Re: [PATCH] tdx, memory hotplug: Check whole hot-adding memory range for TDX

From: Dan Williams
Date: Thu Oct 10 2024 - 14:55:20 EST


James Morse wrote:
[..]
> > Yeah, it should be a good way to let the kernel know whether CXL
> > supports memory tagging or not.
>
> On its own I don't think its enough - there would need to be some kind of capability in
> both the CXL root-port and the device to say that MTE tags are sent in that metadata
> field. If both support it, then the device memory supports MTE.
>
> (I'll poke the standards people to see if this is something they already have in the
> works...)

If it helps, the question I would ask is "will the ACPI CFMWS (CXL Fixed
Memory Window Structure), grow a new 'Window Restrictions' bit
indicating the presence of EMD support, or will it be left to an ARM
specific enumeration outside of CFMWS?".

> >>>> However, why would it be ok to access CXL memory without MTE via devdax,
> >>>> but not as online page allocator memory?
>
> >>> CXL memory can be onlined as system ram as long as MTE is not enabled.
> >>> It just can be used as devdax device if MTE is enabled.
>
> This makes sense to me.
>
> We can print a warning that 'arm64.nomte' should be passed on the command line if the CXL
> memory is more important than MTE and the hardware can't support both.
>
>
> >> Do you mean the kernel only manages MTE for kernel pages, but with user
> >> mapped memory the application will need to implicitly know that
> >> memory-tagging is not available?
> >
> > I think the current assumption is that all buddy memory (can be used
> > by userspace) should be taggable.
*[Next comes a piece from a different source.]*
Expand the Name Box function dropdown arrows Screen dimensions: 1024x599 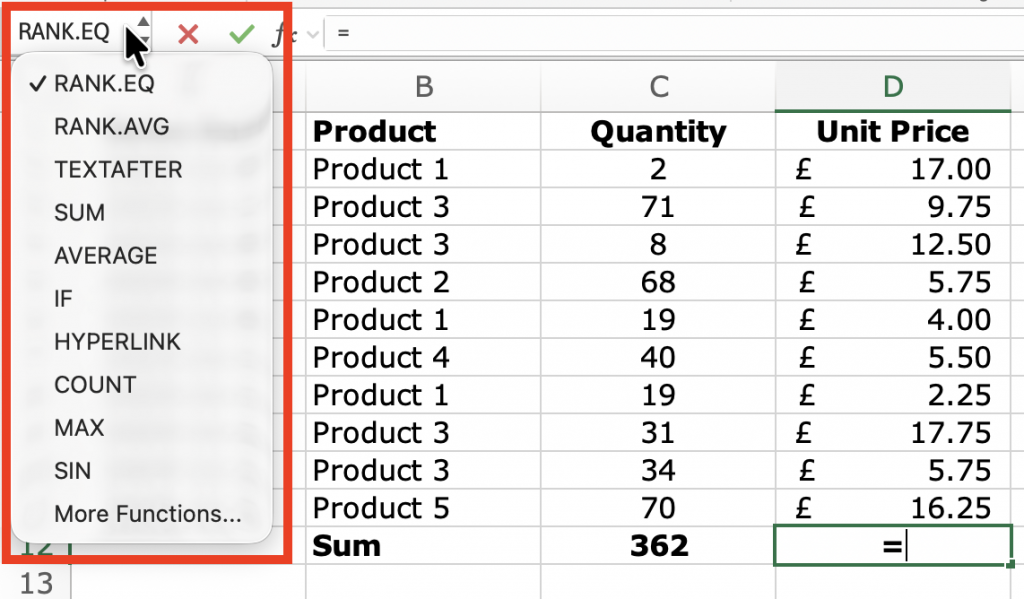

And memory tagging is only supported
> > for anonymous mapping and tmpfs. I'm adding hugetlbfs support. But any
> > memory backed by the real backing store doesn't have memory tagging
> > support.
>
> Hopefully there are no assumptions here! -
> Documentation/arch/arm64/memory-tagging-extension.rst says anonymous mappings can have
> PROT_MTE set.
>
> The arch code requires all memory to support MTE if the CPUs support it.
>
>
> >> I worry about applications that might not know that their heap is coming
> >> from a userspace memory allocator backed by device-dax rather than the
> >> kernel.
> >
> > IIUC, memory mapping from device-dax is a file mapping, right? If so,
> > it is safe. If it is not, I think it is easy to handle. We can just
> > reject any VM_MTE mapping from DAX.
>
> That should already be the case. (we should check!)
>
> Because devdax is already a file-mapping, user-space can't expect MTE to work.
> While some library may not know the memory came from devdax - whoever wrote the
> malloc()/free() implementation will have known they were using devdax - this is where the
> decisions to use MTE and what tag to use is made.
>
> I don't think this adds a new broken case.

Yeah, makes sense.

> >>>> If the goal is to simply deny any and all non-MTE supported CXL region
> >>>> from attaching then that could probably be handled as a modification to
> >>>> the "cxl_acpi" driver to deny region creation unless it supports
> >>>> everything the CPU expects from "memory".
> >>>
> >>> I'm not quite familiar with the details in CXL driver. What did you
> >>> mean "deny region creation"? As long as the CXL memory still can be
> >>> used as devdax device, it should be fine.
> >>
> >> Meaning that the CXL subsytem knows how to, for a given address range, figure
> >> out the members and geometry of the CXL devices that contribute to that
> >> range (CXL region). It would be straightforward to add EMD to that
> >> enumeration and flag the CXL region as not online-capable if the CPU has
> >> MTE enabled but no EMD capability.
> >
> > It sounds like a good way to me.
>
> From your earlier description, EMD may not be enough - and this would depend on the
> root-port (or at least the host side decoders) to support this too. I'll poke the spec
> people...

About the best CXL could do is indicate that the CXL window supports
EMD, but that is not sufficient for determining the arch capability for
MTE, so something tells me this might end up being an ARM specific (ACPI
or otherwise) enumeration to flag which if any CXL windows support MTE
regardless of EMD support.